Real User Data is Often the Most Valuable
Another advantage of surveying end users rather than key contacts is the quality and depth of their feedback.
While key contacts might manage people who use your software, they rarely have the level of hands-on experience that an end user has. This can mean their feedback is second-hand — a summary of likes and dislikes based on what hands-on users have reported.
Key contacts can also have a slight bias in their feedback. For example, if your contact is also the person who decided to use your software in the first place, there’s a chance that they could take an overly positive view of your product to justify their own decision.
Real users, on the other hand, are usually direct and critical of your software. They tend to point out bugs when they encounter them and provide brutally honest feedback about features that don’t work as they should.
If your company sells a technical product to an equally technical audience — for example, CAD software to industrial designers — they can provide detailed technical feedback that sales, management, and marketing contacts can’t.
All of this affects the value of the feedback you receive from each NPS survey.

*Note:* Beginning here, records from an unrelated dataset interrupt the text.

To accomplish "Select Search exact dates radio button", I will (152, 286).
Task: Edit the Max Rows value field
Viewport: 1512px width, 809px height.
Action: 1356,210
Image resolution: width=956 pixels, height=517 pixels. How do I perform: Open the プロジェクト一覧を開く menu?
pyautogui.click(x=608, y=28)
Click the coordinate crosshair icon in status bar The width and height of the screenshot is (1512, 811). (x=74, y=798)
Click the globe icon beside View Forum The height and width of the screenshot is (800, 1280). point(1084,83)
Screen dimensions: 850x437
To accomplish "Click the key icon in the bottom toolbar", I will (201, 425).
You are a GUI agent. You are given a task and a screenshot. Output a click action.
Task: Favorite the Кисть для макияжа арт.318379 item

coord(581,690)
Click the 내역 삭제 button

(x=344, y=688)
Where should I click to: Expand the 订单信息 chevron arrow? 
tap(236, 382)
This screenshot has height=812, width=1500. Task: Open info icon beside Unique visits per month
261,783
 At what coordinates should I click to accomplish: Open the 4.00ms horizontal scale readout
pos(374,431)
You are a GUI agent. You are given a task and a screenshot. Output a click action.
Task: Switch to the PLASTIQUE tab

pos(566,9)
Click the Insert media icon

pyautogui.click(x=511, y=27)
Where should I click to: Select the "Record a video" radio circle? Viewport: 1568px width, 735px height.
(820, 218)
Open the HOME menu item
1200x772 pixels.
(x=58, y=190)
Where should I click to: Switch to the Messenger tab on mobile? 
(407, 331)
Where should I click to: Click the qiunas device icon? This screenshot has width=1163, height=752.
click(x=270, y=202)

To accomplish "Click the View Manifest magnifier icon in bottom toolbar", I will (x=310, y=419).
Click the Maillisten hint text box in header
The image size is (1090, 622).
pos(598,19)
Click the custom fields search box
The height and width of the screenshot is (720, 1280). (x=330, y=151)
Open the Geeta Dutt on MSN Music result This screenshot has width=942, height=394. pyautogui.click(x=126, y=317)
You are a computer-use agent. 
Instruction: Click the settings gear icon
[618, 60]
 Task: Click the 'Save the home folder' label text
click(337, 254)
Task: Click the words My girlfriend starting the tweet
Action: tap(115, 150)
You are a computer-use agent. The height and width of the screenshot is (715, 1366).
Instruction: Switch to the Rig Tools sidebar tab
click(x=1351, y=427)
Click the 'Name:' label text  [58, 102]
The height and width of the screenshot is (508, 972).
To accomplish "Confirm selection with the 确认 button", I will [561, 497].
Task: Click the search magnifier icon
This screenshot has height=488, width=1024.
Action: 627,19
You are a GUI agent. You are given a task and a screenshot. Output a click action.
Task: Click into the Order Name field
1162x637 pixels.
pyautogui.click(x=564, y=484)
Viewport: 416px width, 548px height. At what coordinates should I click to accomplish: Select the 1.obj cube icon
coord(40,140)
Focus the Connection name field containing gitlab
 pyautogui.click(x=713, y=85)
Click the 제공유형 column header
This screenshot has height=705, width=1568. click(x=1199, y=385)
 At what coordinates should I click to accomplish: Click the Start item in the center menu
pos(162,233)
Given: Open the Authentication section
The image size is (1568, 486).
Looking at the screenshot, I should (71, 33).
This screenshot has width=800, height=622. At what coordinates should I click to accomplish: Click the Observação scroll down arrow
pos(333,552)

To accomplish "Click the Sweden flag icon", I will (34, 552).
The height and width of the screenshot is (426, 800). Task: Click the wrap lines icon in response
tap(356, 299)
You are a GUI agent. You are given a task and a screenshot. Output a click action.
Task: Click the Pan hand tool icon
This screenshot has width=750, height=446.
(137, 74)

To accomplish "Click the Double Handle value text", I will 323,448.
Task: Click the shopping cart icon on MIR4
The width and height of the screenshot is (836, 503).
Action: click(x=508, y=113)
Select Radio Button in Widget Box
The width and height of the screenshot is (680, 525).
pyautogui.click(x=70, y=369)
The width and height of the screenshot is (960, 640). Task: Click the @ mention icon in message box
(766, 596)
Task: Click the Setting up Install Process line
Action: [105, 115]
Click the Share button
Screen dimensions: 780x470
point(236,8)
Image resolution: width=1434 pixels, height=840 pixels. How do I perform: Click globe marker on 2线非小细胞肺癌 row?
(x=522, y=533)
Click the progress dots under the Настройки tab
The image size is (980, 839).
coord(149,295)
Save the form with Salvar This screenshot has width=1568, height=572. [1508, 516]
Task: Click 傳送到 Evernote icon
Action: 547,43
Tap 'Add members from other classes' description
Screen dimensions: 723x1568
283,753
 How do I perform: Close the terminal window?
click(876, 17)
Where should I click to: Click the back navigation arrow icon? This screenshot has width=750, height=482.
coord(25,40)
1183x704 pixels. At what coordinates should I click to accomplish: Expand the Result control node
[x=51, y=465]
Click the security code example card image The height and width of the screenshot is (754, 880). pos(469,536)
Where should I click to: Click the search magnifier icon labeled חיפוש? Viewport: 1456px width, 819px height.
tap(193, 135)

As well as giving you a greater quantity of feedback, actual users can also have a noticeable effect on the quality of feedback you receive from every Net Promoter Score survey you send.
Ultimately, Users Don’t Make Buying Decisions
The downside to surveying users is simple: while users might provide the most useful feedback for your engineers, designers, and customer satisfaction staff, they ultimately aren’t responsible for the decision to continue using your product.
That responsibility belongs to your key contacts, and there’s no guarantee that their feedback is the same as your product’s users.
Many companies notice a significant difference between the Net Promoter Scores they get from key contacts and the NPS data they get from end users. It’s far from uncommon for one group to consist of Detractors or Passives while the other group consists of Promoters.
This can occur for a variety of reasons. Sometimes, your product makes life easier for managers and other high-level staff, all while frustrating its users. Sometimes the opposite occurs, with end users viewing your product as essential and managers being largely unaware of its importance.
Gainsight’s Customer Success Index 2022 confirms the significant gap in NPS between users (median of 36) and executive buyers or key decision-makers (average NPS of 46). The data suggests that buyers, who are responsible for purchasing the software but may not necessarily use it on a daily basis, are more satisfied with the product than the actual users who interact with the tool regularly.
One valid point to keep in mind is that NPS data from your key contacts is more valuable from a retention perspective than NPS data from end users.
After all, it’s your key contacts that will decide whether or not to continue using your product, not the people that use it on a daily basis.
This means that if you use Net Promoter Score for retention and revenue forecasting purposes, you should focus on surveying your key contacts. If you use it to improve your product with real user feedback, you should focus on end users.
Why Not Segment Your Audience and Survey Everyone?
Luckily, there’s a third option: surveying everyone. By segmenting your audience into daily users and key contacts, you can survey everyone and gain valuable feedback on your product from a buyer’s and user’s perspective.
This strategy lets you keep track of two things at once: how your product is performing from the perspective of paying customers and how it’s really performing from people who interact with it frequently.
Using Net Promoter Score this way means you can optimize retention and predict your monthly recurring revenue based on key contact NPS data, all while using the actionable feedback you get from your end users to make real improvements and optimizations to your product.